The following discussion has been moved from Wiktionary:Requests for verification (permalink).

This discussion is no longer live and is left here as an archive. Please do not modify this conversation, but feel free to discuss its conclusions.


Rfv-sense: "A person who suffers any other injury, loss, or damage as a result of a voluntary undertaking."

This seems like a bit of a POV addition. I doubt that there are any uses in which there is not some external event or agent that is deemed the cause of the victimhood, whatever share of responsibility the victim might have (shouldn't have tried to climb Mount Everest, crossed the street without looking, lived in the floodplain, dressed 'provocatively', etc). At there very least, this def. would need to be reworded. Possibly some of the other definitions may needed to amended to suggest that victimhood is not necessarily a universally agreed fact. Better might be a usage note that states that the claim to be a victim, because it implies some kind of entitlement to or merit of aid, can be challenged. DCDuring (talk) 17:31, 2 March 2020 (UTC)Reply

Several of our definitions seem like they should be combined, but there will also need to be some rewording: consider how often you can say someone is "a victim of his own (pride, arrogance, incompetence, etc)". That person has not been "harmed by another", nor was he the aggrieved party "in a crime", and calling his pride "a disaster or other adverse circumstance" seems like an unintuitive use of those words. I'll see if I can revise this entry in a moment. - -sche (discuss) 18:04, 2 March 2020 (UTC)Reply
I rewrote the entry, with one main sense (plus the religious-sacrifice sense) with subsenses for common cases which other authorities tend to treat as separate senses or subsenses. See what you think of it now. Two things I'm still unhappy with: (1) I don't like combining "victim of his own pride", "victim of the townspeople's distrust of outsiders" and "victims of a racist system" into one subsense, but I'm not sure how to cleanly and sensibly split them, except by having one sense for "victim of one's own emotions, biases, etc" and one for "victim of other people's emotions, biases, etc", which seems silly. (2) I'm not sure the "narratology" sense is needed or distinct. In a book about e.g. a flood, would the victims of the flood not be considered victims in a narratological discussion of the narrative? What if there is no villain, per, only the flood? I think flood-victims would be considered victims and hence the "narratological" sense does not seem distinct. Evidence could show me to be wrong. - -sche (discuss) 19:02, 2 March 2020 (UTC)Reply
I'll see if I can learn anything from Keywords 21. DCDuring (talk) 04:37, 3 March 2020 (UTC)Reply
Keywords 21 talks a lot about the sociology of victimhood, including the notion that victimhood entitles victims to sympathy, accommodation, and even compensation from society as a whole, even when society as a whole is not responsible. They also refer to the notion being controversial. But their article on victim was a little light on lexicographically constructive information.
The fact that the Keywords Project selected the word to be one of those they thought should be added to Williams' original list could mean we should spend some time on it. I have inserted templates {{R:Keywords}} and {{R:Keywords 21st}} in our entries for the words the two works cover. I will finish adding {{R:Keywords 21st}} today. DCDuring (talk) 14:54, 3 March 2020 (UTC)Reply
Suggestions that [some people believe that] victims are entitled to sympathy seem likely to be extralexical, like also another commonly ascribed attribute I got to thinking about, the idea that a victim is passive. - -sche (discuss) 20:48, 3 March 2020 (UTC)Reply
Among the sometime believers that victims deserve sympathy, aid, etc are the victims themselves, advocates, politicians, legislators, et al. Some disagree that certain types of persons claiming victimhood deserve sympathy, aid, etc. and challenge whether they are truly victims. The question of what is 'true' victimhood would seem to indeed be lexical. Does victimhood bring entitlements? Certainly it does in many cases.

* **What is being asked**
Write out everything in the discussion from "The following discussion" down to "discuss its conclusions.". You won't need the data below.

* **Recorded information**
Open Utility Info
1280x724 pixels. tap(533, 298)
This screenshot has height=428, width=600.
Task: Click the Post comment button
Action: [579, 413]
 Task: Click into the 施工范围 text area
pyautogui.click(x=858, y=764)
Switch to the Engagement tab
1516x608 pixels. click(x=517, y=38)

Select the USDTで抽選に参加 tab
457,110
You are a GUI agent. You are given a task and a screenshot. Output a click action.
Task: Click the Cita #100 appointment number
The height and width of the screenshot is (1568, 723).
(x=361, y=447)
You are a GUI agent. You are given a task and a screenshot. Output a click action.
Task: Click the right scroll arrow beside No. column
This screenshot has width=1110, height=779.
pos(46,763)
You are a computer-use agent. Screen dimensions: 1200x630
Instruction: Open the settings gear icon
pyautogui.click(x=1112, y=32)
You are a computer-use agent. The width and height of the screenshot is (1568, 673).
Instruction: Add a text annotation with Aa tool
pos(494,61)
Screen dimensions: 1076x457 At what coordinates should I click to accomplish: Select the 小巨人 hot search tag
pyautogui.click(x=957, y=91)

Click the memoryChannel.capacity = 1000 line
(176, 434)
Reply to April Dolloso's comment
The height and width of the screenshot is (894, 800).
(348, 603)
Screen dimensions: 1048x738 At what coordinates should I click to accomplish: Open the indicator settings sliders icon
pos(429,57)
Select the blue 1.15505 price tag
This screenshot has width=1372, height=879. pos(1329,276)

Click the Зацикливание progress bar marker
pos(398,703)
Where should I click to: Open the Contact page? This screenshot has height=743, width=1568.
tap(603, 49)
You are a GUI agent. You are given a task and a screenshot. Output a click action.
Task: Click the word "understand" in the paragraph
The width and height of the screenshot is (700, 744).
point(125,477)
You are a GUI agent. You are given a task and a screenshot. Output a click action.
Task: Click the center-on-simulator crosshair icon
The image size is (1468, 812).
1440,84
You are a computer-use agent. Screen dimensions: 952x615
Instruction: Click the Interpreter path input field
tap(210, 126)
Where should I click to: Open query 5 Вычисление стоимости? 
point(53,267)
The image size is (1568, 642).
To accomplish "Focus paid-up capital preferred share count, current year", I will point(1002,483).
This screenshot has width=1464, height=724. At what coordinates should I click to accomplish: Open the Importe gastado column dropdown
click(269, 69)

* **Output of the task**
The following discussion has been moved from Wiktionary:Requests for verification (permalink).

This discussion is no longer live and is left here as an archive. Please do not modify this conversation, but feel free to discuss its conclusions.